What happens when we pull a polymer?
Polymeric materials have a wide range of applications from packaging to more high-performance products such as bullet resistant vests and helmets. What makes them attractive for various applications are their special mechanical properties. They deform elastically for relatively large amounts of deformation before they exhibit plastic flow. To understand the underlying mechanisms of plastic deformation in polymeric systems, we employ large scale molecular dynamics simulations of a coarse-grained bead-spring model. By measuring the uniaxial tensile response of amorphous and semicrystalline states of our bead-spring model, we explore the conformational and structural changes of polymers under deformation. If you are interested to know more, you can have a look at articles 21 and 22 in the list of publications.
Charged platelets: Liquid crystalline phases or glassy states?
Charged platelet suspensions, such as swelling clays, disc-like mineral crystallites or exfoliated nanosheets are ubiquitous in nature. As a result of interplay between electrostatic and orientation-dependent interactions, they exhibit a complex phase behaviour that is poorly understood. We use Monte-Carlo simulations to characterise the platelets organisation and dynamics. We show that the original intrinsic anisotropy of the repulsive electrostatic potential between charged platelets leads to a fascinating phase behavior which includes variety of glassy and liquid crystalline phases depending on the discs and ions concentration. Our results not only rationalises generic features of the complex phase diagram of charged colloidal platelets but also predicts the existence of novel structures like the structure shown on the left picture. It still remains an open question, how the interplay between attractive and repulsive interactions influences the phase behaviour and dynamics of charged colloidal platelets. If you are interested to know more, you can have a look at articles 19 and 20 in the list of publications.
Liquid crystals stand between the isotropic liquid phase and the strongly organized solid state.

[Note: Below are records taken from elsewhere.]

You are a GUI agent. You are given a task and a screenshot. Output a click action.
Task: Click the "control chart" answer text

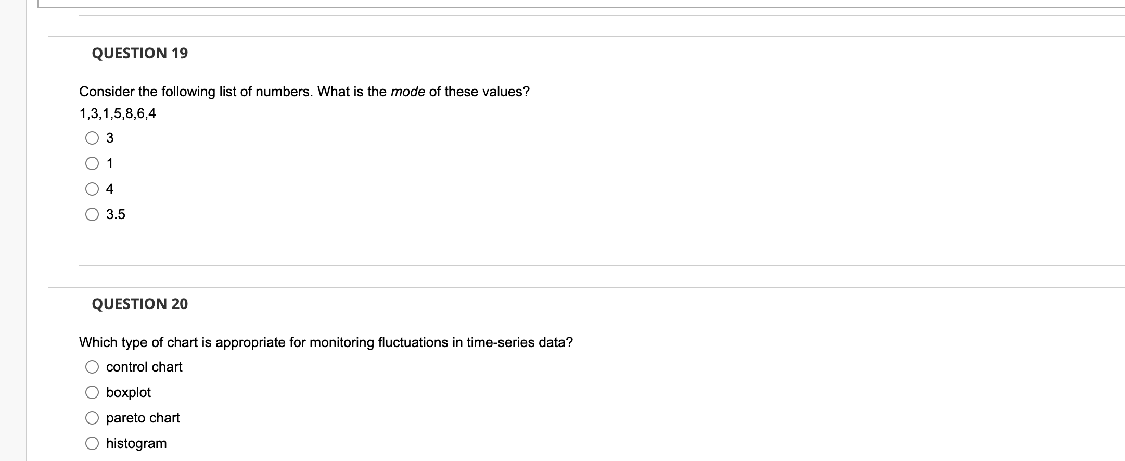(144, 367)
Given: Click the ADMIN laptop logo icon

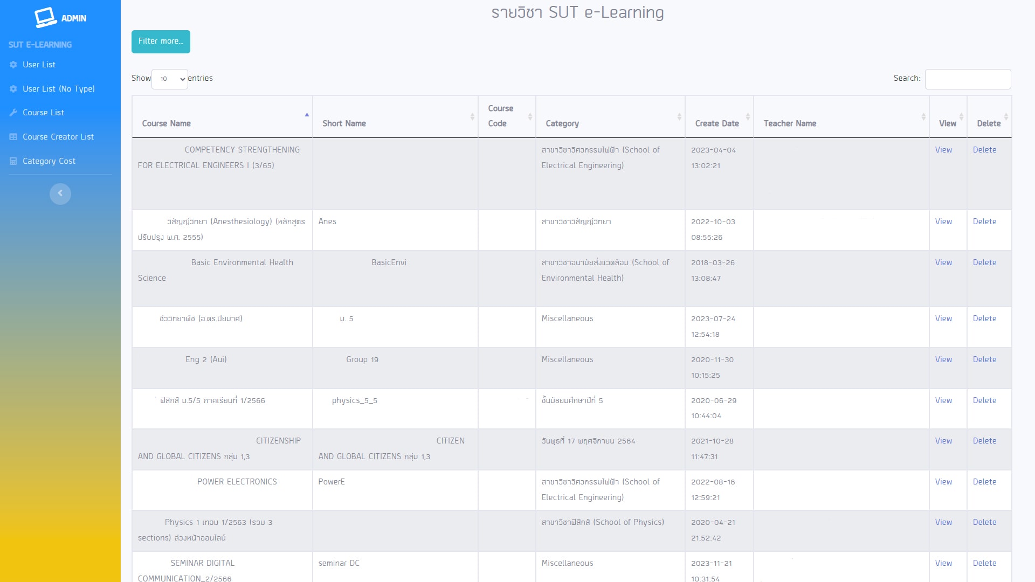Looking at the screenshot, I should 46,17.
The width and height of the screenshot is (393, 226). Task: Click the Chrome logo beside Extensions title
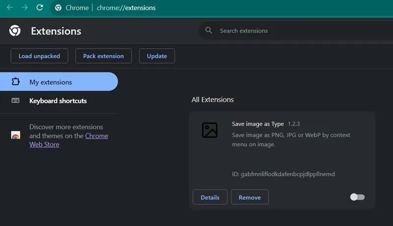[x=15, y=31]
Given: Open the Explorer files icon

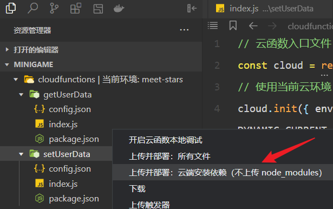Looking at the screenshot, I should (x=11, y=8).
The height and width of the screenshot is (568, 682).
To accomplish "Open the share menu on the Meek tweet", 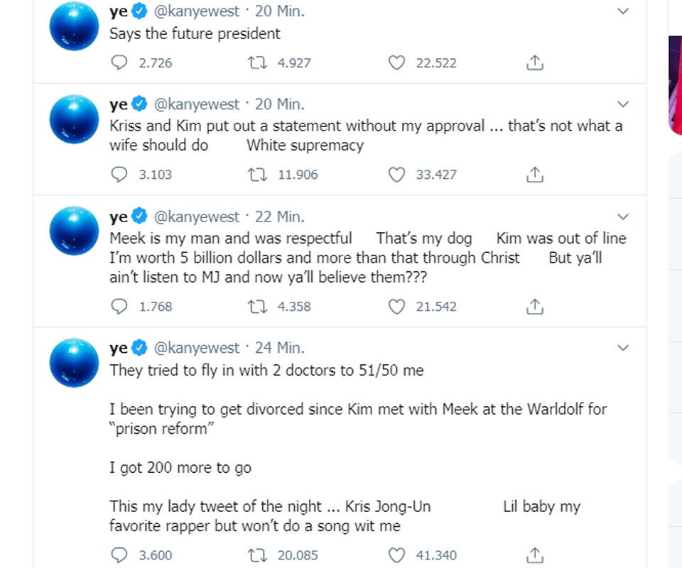I will click(534, 307).
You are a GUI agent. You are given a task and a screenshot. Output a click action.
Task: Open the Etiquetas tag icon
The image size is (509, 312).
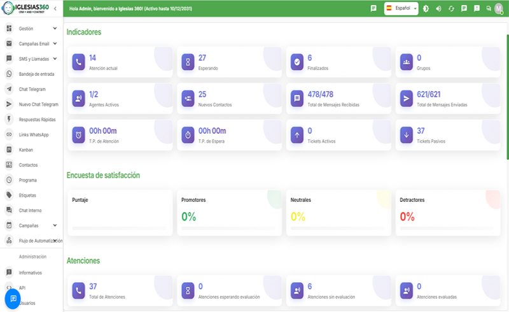coord(9,195)
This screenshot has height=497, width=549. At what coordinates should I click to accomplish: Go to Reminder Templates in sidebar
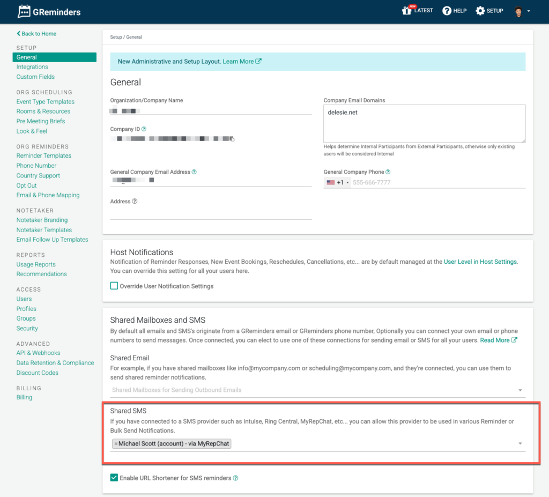(43, 155)
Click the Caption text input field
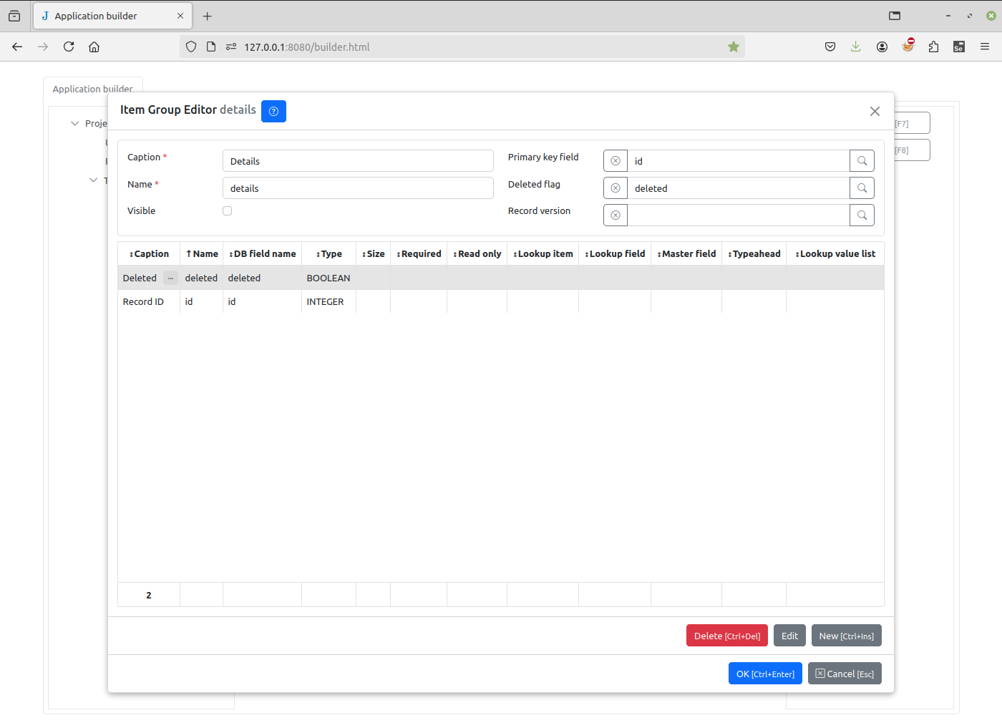1002x723 pixels. 358,161
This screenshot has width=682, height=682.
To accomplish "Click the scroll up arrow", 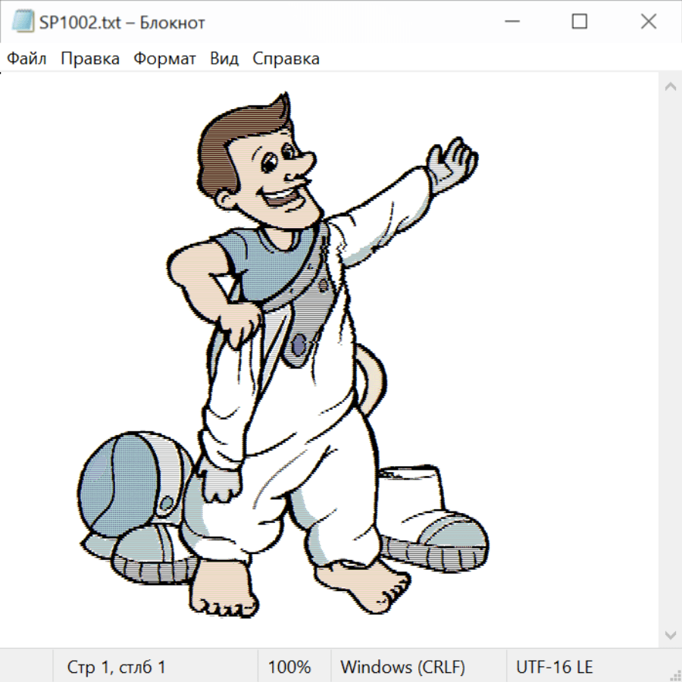I will (670, 86).

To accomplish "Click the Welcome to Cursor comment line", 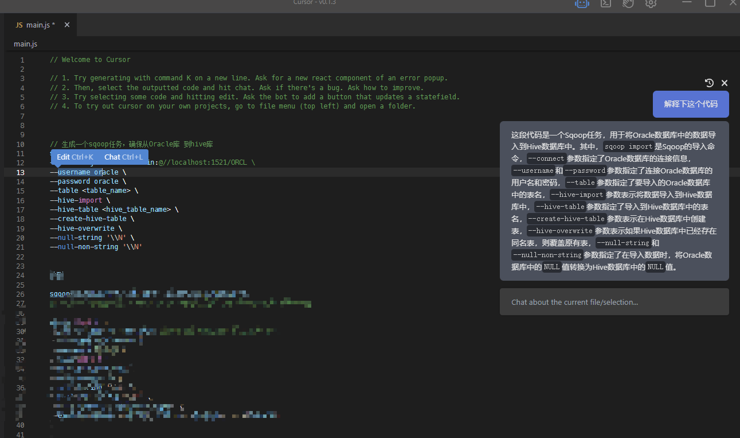I will point(90,60).
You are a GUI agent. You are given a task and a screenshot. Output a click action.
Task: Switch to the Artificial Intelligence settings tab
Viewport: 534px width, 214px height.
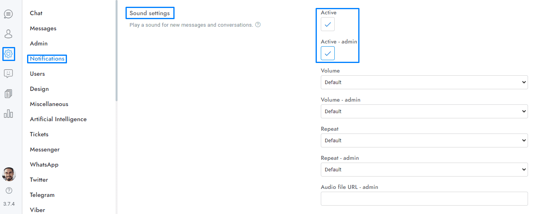tap(58, 119)
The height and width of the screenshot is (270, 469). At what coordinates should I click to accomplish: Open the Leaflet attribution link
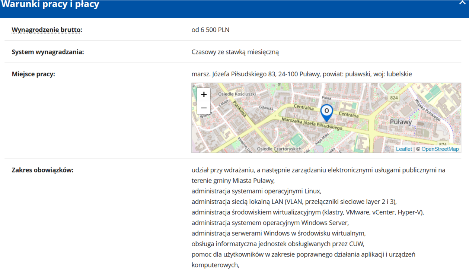coord(404,149)
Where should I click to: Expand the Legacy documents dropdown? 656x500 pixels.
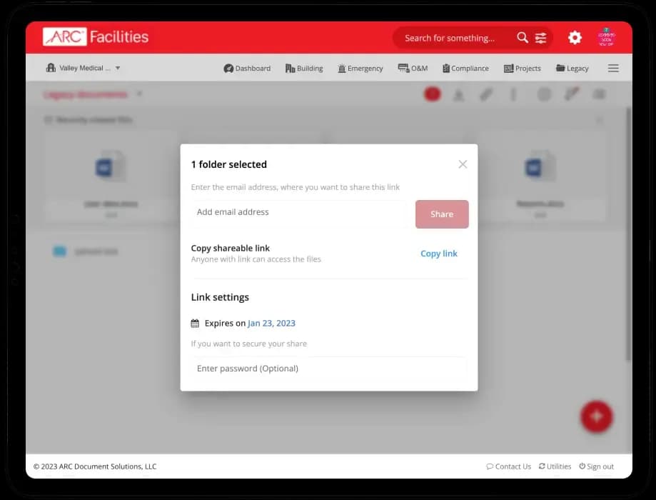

Life stands between complete disorder, which is death and complete rigidity, which is death again.
- Dikran Dervichian
Minimal models for supramolecular self-assembly
Supramolecular self-assembly refers to structures that are bounded by non-covalent interactions such as hydrogen-bonding. It is ubiquitous in variety of processes in biology and chemistry such as living polymerization of actin and microtubules in the cell. In the past, we have developed statistical physics based model for the description of quasi-linear supramolecular assemblies in two-component systems and self-assembly of guest monomers on DNA-like templates using density functional theory. If you are interested to know more, you can have a look at articles 28, 16, 12 and 10 in my list of publications. Currently, we are interested in modelling the kinetics of self-assembly using appropriate computational models.